Excerpt:
High‐intensity focused ultrasound be used to generate ablation but also as a source to generate the shear wave and subsequently 2D Young's modulus map.

The displacement and Young's modulus monitoring of in vivo tumor ablation confirms that a progressive softening‐then‐stiffening was indicated by displacement increase‐then‐decrease and Young's modulus decrease‐then‐increase occurred (Figs. 5 and 6). This trend happens not only in the tumor region, almost similar changes occur in background part too as shown in Fig. 4 too.

The results also show a softened region around the lesion boundary (Fig. 3).^{23, 31, 32} In addition, it should be noted that the speed of sound does not have any effects in displacement measurement in HMI and HME method.^{33, 34} However, some artifacts are apparent in Figs. 3 and 4 but it is interesting that using two different imaging methods: absolute peak‐to‐peak displacement [Fig. 3(b)] and HME, [Fig. 3(c)] depict similar results.

[Excerpts from a dataset]
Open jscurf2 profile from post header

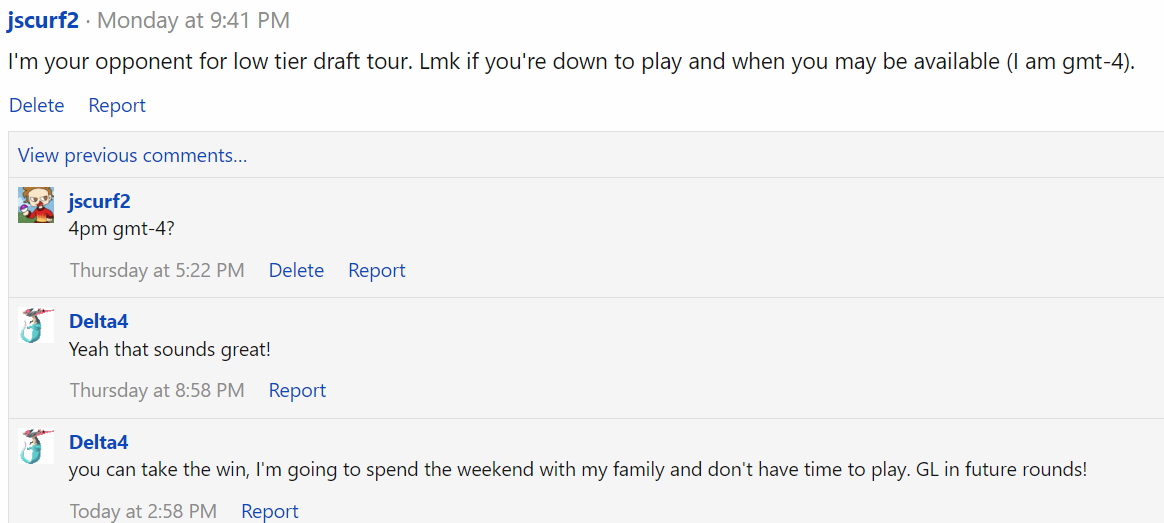coord(42,19)
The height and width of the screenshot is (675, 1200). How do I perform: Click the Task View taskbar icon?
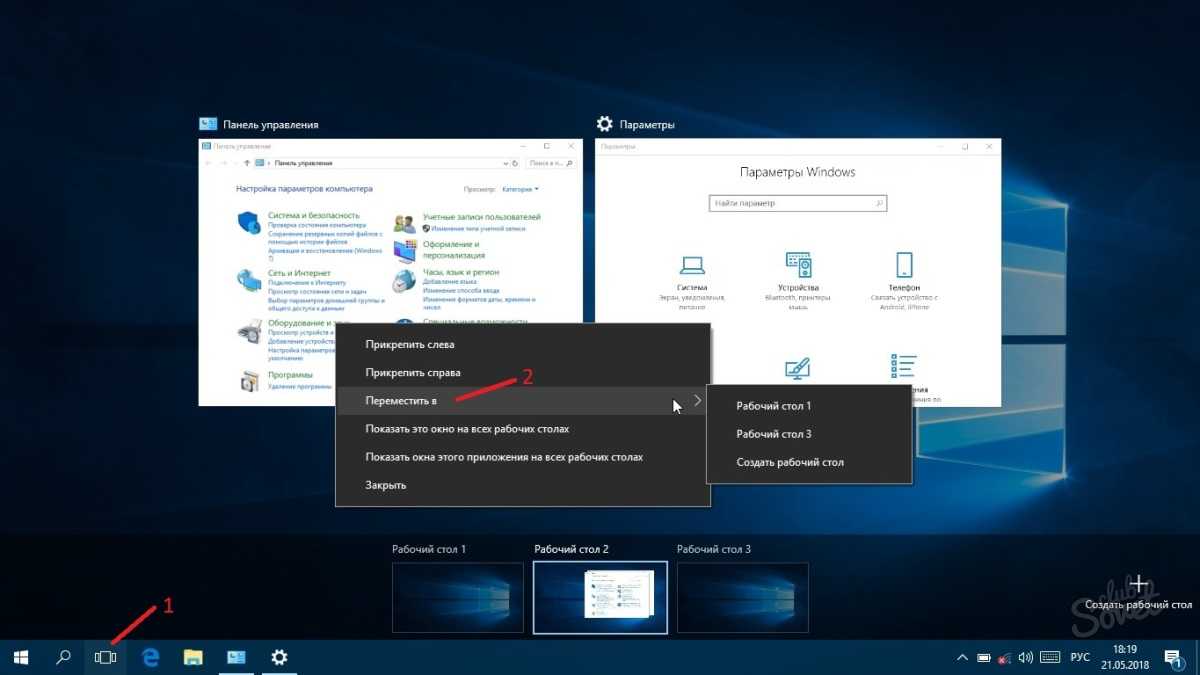(x=106, y=657)
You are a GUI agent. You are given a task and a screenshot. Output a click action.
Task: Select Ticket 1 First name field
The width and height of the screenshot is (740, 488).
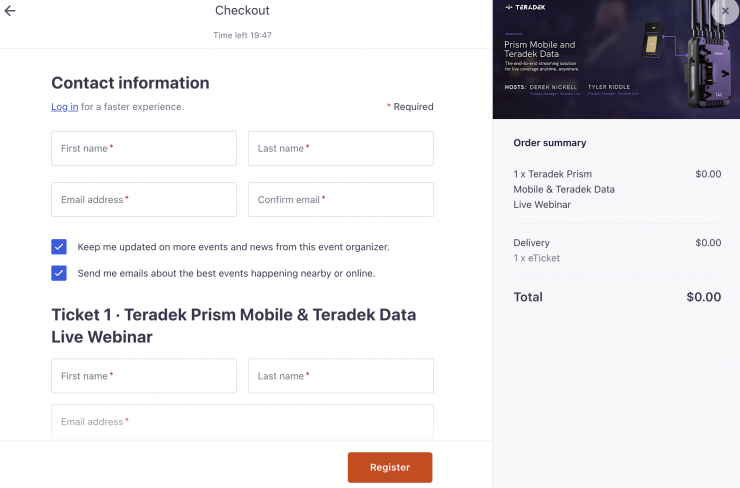click(x=144, y=376)
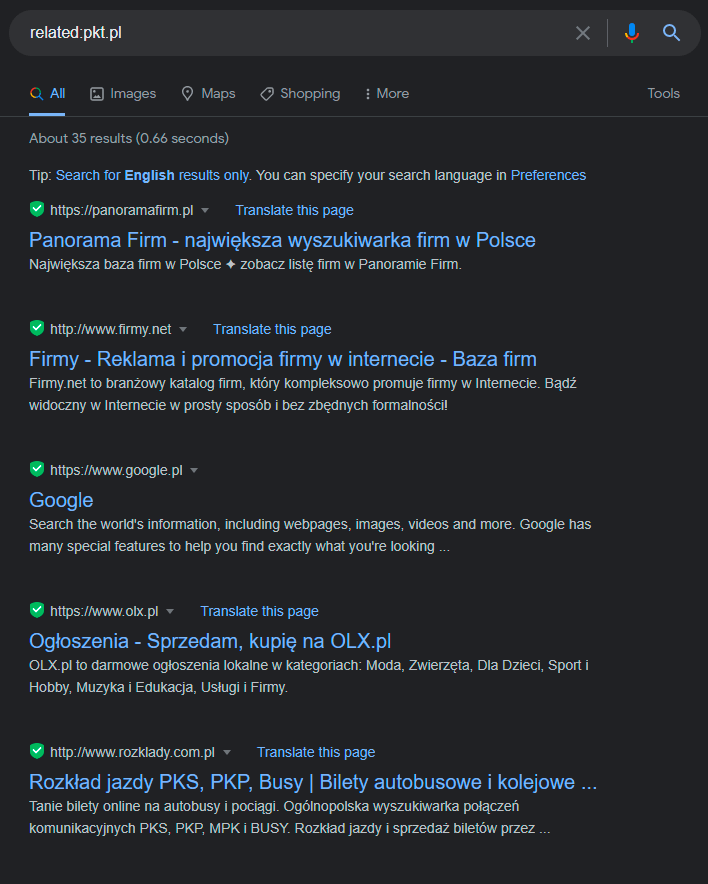Switch to the Maps tab

point(208,94)
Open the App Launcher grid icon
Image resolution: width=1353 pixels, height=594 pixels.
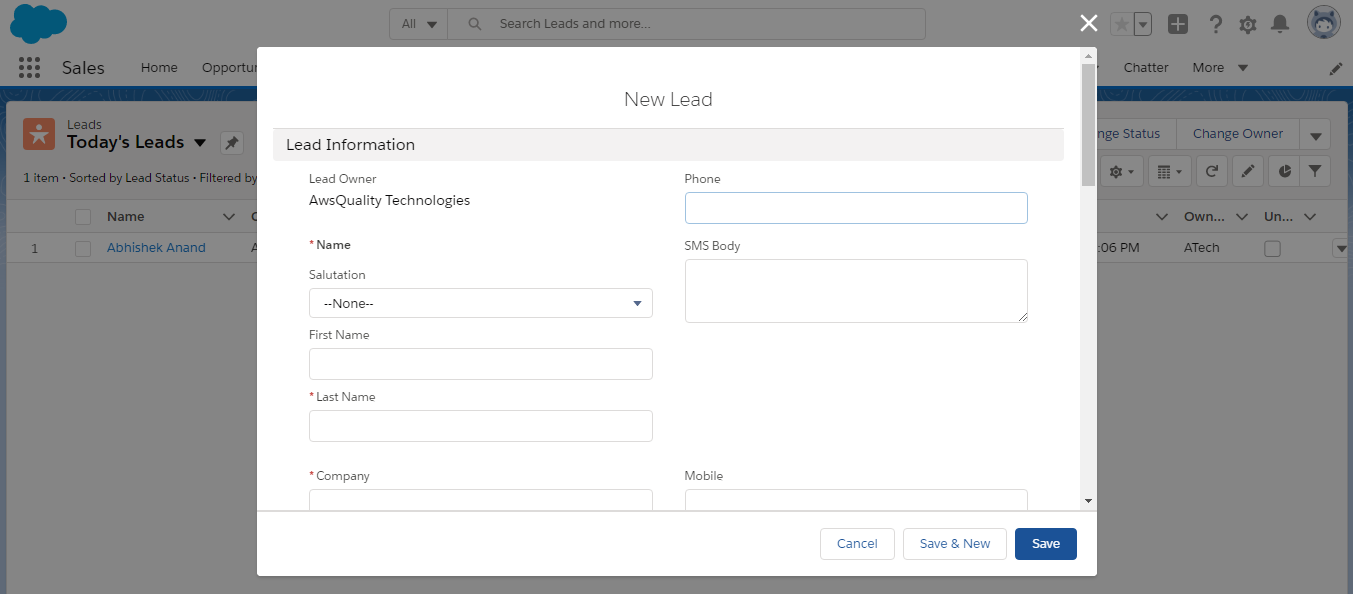(29, 68)
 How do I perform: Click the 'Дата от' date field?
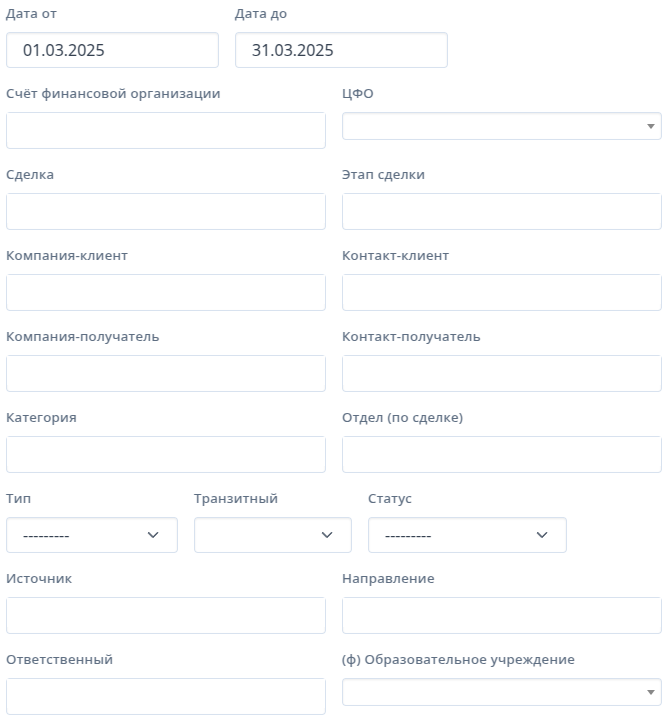click(x=112, y=50)
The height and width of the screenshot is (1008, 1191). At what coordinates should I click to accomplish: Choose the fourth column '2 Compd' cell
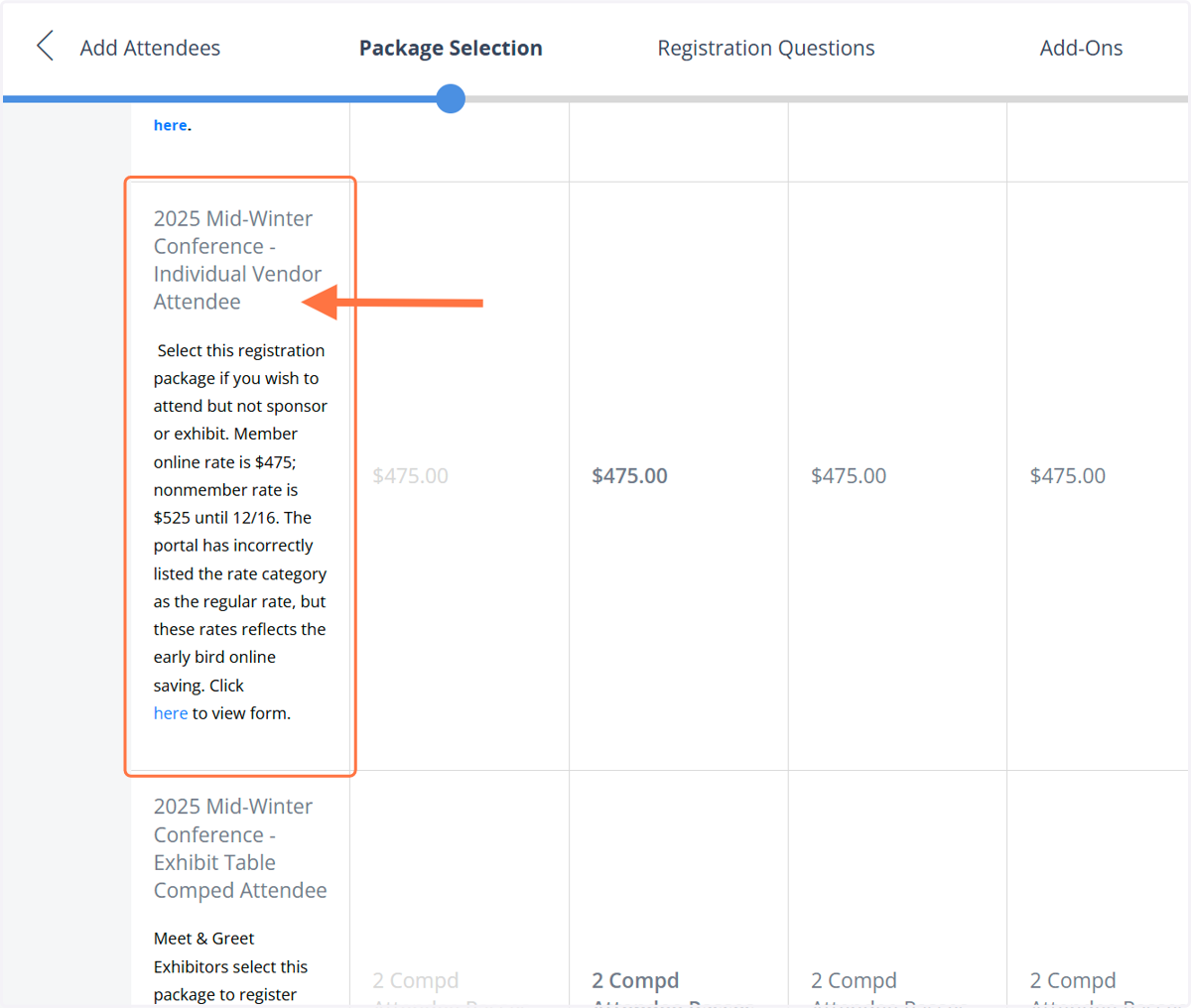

Assignment 1:
According to the ultrasound ablation excerpt, which two imaging methods depict similar results despite the artifacts in Figs. 3 and 4?
Assignment 2:
Write out the ultrasound ablation excerpt from "High‐intensity focused ultrasound" up to and including "Young's modulus map.".

Exercise answer 1:
Absolute peak‐to‐peak displacement [Fig. 3(b)] and HME [Fig. 3(c)].

Exercise answer 2:
High‐intensity focused ultrasound be used to generate ablation but also as a source to generate the shear wave and subsequently 2D Young's modulus map.